企業のAI支出の実態

Ramp AIインデックスが米国企業のAI導入状況を計測した結果、企業間での支出格差が鮮明になった。中央値はわずか月11.38ドル(1人あたり)で、エンタープライズ向けSaaSの座席料金と同程度にすぎない。一方、上位10%の企業は月611ドル、さらに「AIに傾倒した」と分類される上位1%の企業に至っては月7,500ドルに達する。

「AIがコストを逆転する」という現実

Nvidiaの幹部は、自社における計算コストが従業員の給与総額を上回っていると発言した。採用・人材マッチングを手がけるスタートアップMercorのCEOも、社内エージェントに費やすトークンコストが従業員の人件費を超えたと報告している。こうした事例は現時点では少数派だが、上位1%の企業では直近1か月で1人あたりAI支出が14.1%増加しており、傾向は加速している。

人件費との比較で見えるもの

ソフトウェアエンジニアの平均月給が約16,000ドルであることを踏まえると、最もAI投資に積極的な企業でも、1人あたりのAI支出はエンジニア1人分の給与の半分以下にとどまる。
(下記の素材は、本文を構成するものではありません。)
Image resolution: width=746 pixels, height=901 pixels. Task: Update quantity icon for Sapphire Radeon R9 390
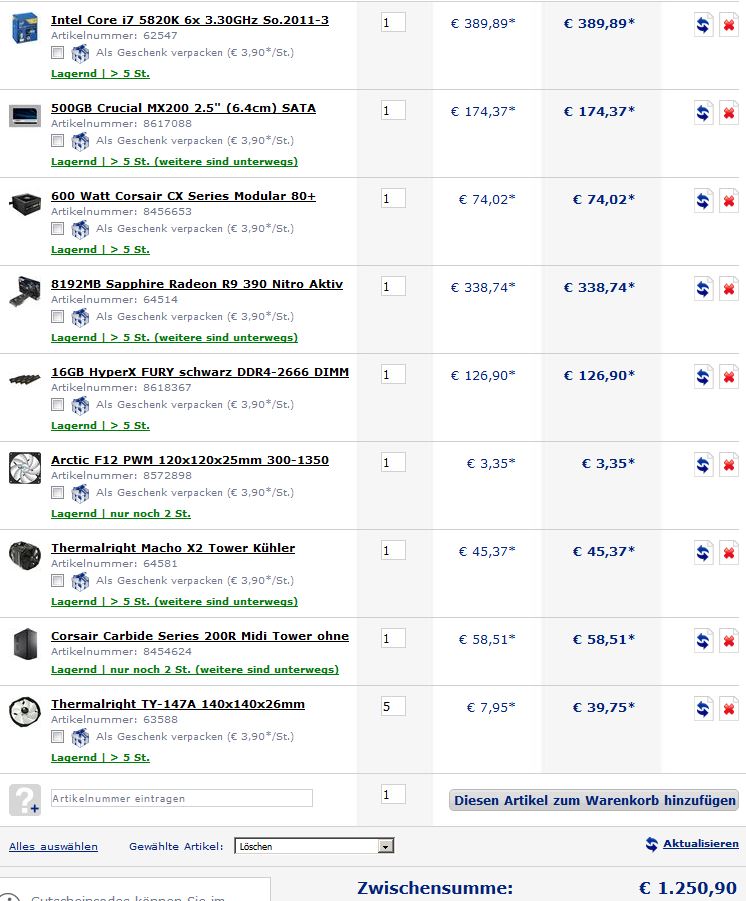(x=704, y=289)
「企業はすでに人間よりAIに多くを支払っているのか」という問いに対する現時点の答えは、ごく一部の企業・事例を除けば「まだそうではない」ということになる。

上位企業の戦略:複数モデルの組み合わせ

上位1%の企業に共通するのは、GPT-4oやClaudeといったフロンティアモデルと、コスト効率の高いオープンソースモデルを組み合わせて活用している点だ。用途に応じてモデルを使い分けることで、性能とコストのバランスを取っていると見られる。

まとめ

AI支出の中央値が月11ドル台という現実は、大多数の企業がまだAIを本格導入していないことを示す。一方で上位層の急速な支出増は、AI活用が一部企業の競争優位に直結し始めていることを示唆している。